THE EXERCISE: Swap "Snapshot Manager" for "Backup Manager" in the entries from the line containing "You are a computer-use" through the line containing "Instruction: Open the Snapshot Manager". Give back only those lines, with nothing else changed.

GIVEN RECORDS:
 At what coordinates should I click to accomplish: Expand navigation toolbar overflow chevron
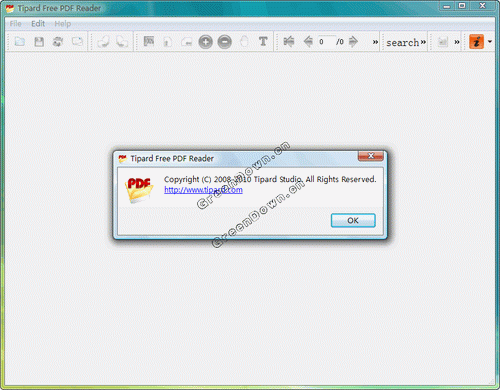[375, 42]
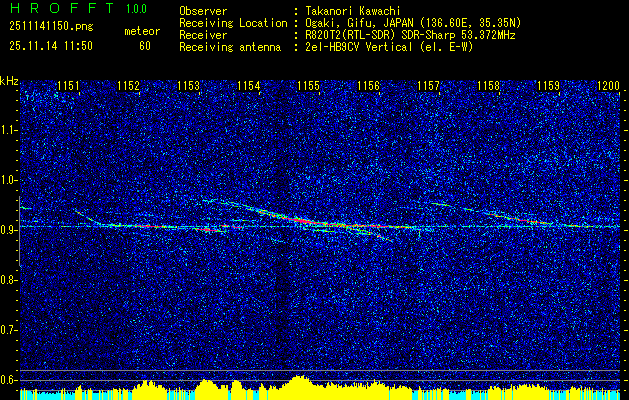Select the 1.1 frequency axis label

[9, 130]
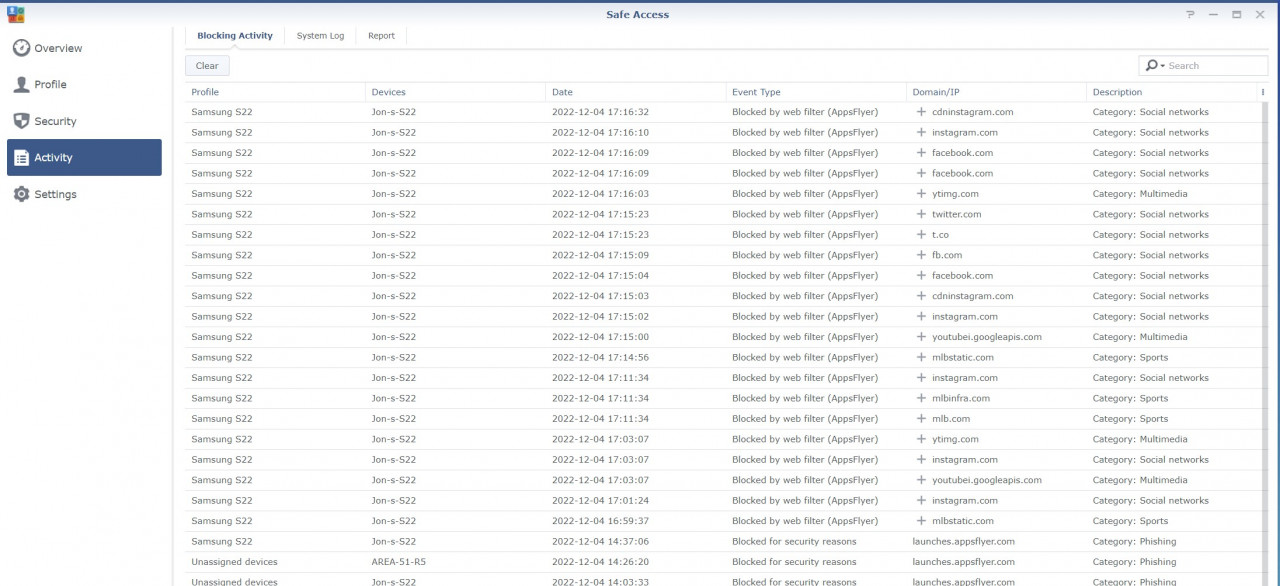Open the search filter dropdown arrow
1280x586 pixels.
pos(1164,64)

...

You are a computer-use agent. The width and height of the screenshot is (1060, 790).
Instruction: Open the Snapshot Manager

EXERCISE RESPONSE:
You are a computer-use agent. The width and height of the screenshot is (1060, 790).
Instruction: Open the Backup Manager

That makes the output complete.